(SOURCE DATA Opens)

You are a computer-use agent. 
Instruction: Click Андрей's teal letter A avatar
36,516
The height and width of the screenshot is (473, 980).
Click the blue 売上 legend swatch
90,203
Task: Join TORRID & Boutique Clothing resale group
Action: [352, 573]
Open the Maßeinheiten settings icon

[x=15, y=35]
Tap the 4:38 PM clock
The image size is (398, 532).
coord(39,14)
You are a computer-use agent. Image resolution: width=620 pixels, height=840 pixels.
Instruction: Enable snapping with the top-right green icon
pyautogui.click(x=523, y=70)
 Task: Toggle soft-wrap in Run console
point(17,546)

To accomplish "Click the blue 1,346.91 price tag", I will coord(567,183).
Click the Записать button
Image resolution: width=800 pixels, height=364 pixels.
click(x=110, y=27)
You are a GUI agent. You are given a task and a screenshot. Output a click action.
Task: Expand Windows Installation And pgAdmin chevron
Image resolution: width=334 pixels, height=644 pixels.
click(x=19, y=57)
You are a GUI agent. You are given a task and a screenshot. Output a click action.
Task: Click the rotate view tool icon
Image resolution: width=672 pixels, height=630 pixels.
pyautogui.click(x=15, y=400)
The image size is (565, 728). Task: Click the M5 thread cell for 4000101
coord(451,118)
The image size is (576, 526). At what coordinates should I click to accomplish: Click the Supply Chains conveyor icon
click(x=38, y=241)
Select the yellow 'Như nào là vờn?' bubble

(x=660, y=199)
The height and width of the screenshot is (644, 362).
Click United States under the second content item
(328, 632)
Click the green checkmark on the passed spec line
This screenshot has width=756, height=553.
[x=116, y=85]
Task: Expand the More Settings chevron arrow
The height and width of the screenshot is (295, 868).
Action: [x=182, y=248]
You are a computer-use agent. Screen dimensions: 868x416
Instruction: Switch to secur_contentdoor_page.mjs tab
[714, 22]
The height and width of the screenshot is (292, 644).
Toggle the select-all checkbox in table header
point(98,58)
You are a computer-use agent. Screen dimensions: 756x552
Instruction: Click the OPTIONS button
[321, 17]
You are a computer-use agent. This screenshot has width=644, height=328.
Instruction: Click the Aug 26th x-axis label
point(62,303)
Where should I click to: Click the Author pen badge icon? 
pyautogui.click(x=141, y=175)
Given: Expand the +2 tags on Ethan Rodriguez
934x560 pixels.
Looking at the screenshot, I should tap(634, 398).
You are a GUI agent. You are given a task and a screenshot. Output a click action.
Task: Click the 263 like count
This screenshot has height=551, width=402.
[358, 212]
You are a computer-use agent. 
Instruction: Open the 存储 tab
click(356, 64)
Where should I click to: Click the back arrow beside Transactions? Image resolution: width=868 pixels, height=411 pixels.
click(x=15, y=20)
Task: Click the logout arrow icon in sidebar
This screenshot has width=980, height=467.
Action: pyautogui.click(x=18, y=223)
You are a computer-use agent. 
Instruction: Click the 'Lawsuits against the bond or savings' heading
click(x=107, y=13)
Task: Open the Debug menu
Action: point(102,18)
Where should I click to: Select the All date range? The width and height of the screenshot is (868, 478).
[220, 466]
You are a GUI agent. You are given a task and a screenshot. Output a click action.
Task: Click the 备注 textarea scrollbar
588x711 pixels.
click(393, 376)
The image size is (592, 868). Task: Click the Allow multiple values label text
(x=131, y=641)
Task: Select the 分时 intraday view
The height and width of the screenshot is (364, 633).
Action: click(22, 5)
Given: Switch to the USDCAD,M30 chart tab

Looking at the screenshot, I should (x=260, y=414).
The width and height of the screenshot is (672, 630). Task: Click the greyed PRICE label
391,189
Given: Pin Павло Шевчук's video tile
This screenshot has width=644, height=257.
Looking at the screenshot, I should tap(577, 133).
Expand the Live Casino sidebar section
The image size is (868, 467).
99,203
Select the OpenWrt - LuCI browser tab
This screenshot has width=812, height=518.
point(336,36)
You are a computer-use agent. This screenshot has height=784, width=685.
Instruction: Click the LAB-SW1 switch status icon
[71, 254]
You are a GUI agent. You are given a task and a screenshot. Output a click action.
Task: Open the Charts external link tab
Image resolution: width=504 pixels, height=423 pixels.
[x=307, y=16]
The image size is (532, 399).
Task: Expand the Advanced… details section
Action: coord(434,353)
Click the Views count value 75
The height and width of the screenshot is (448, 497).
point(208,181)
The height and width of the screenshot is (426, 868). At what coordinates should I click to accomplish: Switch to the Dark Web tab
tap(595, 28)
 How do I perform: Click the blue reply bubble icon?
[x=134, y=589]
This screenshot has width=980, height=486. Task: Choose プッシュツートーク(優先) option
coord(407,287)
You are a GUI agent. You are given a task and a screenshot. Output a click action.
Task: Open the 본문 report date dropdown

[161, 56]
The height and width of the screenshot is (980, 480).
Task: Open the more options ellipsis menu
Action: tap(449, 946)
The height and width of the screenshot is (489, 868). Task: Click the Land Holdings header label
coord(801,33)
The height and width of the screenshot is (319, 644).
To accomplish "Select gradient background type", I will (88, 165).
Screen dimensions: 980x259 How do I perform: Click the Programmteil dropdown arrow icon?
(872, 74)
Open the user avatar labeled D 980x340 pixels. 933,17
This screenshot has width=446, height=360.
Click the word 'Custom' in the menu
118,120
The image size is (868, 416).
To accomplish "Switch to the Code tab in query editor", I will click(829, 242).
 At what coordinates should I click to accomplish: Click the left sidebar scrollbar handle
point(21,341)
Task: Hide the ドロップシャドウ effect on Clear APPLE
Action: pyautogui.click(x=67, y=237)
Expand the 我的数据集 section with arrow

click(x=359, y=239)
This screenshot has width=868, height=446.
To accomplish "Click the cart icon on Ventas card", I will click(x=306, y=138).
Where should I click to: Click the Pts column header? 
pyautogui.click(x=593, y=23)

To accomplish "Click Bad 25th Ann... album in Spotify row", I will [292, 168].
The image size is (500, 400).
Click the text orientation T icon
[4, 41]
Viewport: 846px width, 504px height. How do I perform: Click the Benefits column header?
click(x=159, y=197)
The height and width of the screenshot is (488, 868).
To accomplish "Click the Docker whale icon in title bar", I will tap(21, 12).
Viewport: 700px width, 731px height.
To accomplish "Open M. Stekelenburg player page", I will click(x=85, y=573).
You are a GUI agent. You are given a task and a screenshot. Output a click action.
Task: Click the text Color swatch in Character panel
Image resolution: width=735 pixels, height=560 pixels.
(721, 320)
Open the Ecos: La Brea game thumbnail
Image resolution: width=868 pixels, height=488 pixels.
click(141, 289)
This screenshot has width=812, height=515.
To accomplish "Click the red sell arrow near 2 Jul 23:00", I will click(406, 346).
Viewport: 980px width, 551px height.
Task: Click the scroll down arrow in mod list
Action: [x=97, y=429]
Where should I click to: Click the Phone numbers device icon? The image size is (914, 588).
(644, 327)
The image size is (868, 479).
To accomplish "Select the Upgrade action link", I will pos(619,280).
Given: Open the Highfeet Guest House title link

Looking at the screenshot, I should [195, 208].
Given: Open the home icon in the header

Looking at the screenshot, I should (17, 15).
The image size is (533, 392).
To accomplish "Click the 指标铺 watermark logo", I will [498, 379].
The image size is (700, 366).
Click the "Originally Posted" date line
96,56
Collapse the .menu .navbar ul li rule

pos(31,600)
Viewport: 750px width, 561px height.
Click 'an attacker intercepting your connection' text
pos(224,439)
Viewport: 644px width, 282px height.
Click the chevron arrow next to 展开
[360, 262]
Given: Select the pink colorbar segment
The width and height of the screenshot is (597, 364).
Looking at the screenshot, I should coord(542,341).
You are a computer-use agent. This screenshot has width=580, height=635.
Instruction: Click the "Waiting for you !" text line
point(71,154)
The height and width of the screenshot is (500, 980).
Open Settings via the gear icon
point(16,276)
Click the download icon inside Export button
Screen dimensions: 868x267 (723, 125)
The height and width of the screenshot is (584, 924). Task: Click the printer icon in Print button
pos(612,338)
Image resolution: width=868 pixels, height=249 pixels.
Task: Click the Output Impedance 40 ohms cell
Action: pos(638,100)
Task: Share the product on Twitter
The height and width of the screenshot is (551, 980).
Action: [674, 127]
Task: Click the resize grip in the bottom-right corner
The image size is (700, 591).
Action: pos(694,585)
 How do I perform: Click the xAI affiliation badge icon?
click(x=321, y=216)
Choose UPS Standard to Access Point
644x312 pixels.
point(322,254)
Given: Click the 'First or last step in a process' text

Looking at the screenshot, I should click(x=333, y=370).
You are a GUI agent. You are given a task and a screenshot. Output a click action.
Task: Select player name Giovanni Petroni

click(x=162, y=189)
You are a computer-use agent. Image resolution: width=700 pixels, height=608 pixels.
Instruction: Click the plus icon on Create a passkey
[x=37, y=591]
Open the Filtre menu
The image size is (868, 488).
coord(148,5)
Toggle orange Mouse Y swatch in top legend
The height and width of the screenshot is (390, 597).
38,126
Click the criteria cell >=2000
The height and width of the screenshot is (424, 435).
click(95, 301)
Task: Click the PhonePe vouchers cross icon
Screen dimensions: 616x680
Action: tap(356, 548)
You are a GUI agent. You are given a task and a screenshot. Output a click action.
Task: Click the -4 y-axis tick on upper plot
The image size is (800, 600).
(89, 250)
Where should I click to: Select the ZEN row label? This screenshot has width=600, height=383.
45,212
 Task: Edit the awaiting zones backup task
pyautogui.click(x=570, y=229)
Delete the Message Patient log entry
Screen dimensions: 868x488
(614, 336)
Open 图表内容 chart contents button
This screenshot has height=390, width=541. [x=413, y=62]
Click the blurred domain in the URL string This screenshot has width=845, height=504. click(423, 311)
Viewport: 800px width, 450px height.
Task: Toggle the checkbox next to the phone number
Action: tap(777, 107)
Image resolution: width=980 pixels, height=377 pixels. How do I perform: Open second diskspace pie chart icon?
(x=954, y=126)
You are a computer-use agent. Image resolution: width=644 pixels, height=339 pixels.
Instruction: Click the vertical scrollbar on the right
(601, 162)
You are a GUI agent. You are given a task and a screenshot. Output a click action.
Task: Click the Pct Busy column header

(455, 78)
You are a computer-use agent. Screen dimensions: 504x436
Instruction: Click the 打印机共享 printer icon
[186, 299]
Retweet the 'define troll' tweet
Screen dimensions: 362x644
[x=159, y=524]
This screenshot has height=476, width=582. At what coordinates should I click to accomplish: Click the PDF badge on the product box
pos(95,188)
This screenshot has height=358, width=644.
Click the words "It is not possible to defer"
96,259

(SOURCE DATA Closes)

• [ABOUT THIS EXERCISE]
Set down, exactly as they appear, the lines above from the first one to the line that holds "You are a computer-use agent. Image resolution: width=620", both included, please, and no others.

• [SOLUTION FOR THIS TASK]
You are a computer-use agent. 
Instruction: Click Андрей's teal letter A avatar
36,516
The height and width of the screenshot is (473, 980).
Click the blue 売上 legend swatch
90,203
Task: Join TORRID & Boutique Clothing resale group
Action: [352, 573]
Open the Maßeinheiten settings icon

[x=15, y=35]
Tap the 4:38 PM clock
The image size is (398, 532).
coord(39,14)
You are a computer-use agent. Image resolution: width=620 pixels, height=840 pixels.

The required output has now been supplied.